Is it worth storing files in a MySQL database?
I had to observe disputes on this topic in several forums, sometimes even several times. Basically, these topics concerned the storage of images, less often text files. I myself am an opponent of this method and in the article I will try to provide reasonable evidence that storing files in the database is inconvenient and negatively affects the speed of the system as a whole. Since I mainly work with MySQL, I will consider this issue from the point of view of storing files in its databases when developing for WEB.
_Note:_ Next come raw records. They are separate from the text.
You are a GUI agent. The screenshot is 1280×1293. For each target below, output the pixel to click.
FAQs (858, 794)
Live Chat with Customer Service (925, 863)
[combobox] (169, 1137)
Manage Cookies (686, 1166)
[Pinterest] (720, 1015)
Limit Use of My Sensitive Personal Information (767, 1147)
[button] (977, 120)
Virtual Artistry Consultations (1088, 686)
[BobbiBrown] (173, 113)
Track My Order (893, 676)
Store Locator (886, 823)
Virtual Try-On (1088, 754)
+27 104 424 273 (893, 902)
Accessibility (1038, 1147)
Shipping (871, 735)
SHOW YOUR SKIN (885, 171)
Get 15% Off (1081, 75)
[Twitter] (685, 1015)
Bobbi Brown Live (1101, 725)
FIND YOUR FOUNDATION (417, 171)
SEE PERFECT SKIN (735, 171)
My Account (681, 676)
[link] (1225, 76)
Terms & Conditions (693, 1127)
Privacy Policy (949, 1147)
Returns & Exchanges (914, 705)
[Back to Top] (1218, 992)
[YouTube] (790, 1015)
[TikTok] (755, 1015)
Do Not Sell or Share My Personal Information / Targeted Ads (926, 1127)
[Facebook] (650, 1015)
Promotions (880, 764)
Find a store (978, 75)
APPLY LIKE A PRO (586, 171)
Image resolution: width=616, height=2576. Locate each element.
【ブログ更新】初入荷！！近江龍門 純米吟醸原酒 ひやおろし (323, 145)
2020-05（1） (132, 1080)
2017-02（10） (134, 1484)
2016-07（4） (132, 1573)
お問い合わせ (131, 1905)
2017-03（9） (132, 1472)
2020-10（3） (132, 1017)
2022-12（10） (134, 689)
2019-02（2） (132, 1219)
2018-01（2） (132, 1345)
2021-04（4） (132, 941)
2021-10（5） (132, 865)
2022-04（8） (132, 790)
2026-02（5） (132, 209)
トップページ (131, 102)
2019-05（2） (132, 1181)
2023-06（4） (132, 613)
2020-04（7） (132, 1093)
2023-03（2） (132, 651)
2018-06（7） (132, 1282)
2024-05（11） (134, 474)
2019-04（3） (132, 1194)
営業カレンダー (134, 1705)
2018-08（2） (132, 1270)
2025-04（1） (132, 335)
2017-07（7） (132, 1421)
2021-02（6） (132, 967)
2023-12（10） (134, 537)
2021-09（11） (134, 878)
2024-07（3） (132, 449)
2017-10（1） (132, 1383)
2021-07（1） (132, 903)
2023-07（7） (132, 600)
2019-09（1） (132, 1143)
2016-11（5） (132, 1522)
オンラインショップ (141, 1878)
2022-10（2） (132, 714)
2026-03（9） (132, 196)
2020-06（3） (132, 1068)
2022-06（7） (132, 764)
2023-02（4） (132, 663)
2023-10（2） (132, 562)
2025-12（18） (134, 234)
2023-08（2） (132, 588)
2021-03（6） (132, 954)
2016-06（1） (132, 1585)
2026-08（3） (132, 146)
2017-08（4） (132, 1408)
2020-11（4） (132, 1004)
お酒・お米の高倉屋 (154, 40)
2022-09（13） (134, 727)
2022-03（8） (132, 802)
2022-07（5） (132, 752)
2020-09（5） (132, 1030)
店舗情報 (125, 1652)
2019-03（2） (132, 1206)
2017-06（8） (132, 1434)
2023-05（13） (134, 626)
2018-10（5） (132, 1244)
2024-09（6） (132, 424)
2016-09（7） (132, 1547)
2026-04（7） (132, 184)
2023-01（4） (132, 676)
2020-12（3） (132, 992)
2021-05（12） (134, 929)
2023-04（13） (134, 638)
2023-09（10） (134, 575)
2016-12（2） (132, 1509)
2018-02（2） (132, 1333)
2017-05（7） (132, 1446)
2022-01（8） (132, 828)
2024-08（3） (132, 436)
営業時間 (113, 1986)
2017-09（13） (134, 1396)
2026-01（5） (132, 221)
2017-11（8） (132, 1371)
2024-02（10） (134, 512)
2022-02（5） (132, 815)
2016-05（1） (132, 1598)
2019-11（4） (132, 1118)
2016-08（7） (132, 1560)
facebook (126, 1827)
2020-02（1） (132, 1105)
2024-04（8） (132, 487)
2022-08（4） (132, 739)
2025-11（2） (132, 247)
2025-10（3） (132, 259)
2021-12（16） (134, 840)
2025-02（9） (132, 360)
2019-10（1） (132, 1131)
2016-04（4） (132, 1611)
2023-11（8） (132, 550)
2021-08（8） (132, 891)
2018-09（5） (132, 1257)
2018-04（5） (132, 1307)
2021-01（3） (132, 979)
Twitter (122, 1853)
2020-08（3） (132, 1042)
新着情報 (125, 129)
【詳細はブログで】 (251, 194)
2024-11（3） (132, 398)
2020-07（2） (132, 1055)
1. RAM. The most important argument against, in my opinion, is the fact that even when you just need to give the file to the user (for example, display the image), you still have to load it into RAM, because All data selected by the query from the database is loaded into RAM. At the time of this writing, the most expensive, after the processor, RAM on dedicated servers is RAM. At the same time, I'm not talking about regular hosting, where in the vast majority of cases a certain amount of RAM is allocated for each account, exceeding which leads to "Fatal error: Allowed memory size of X bytes exhausted (tried to allocate Y bytes)" or to angry letters from support.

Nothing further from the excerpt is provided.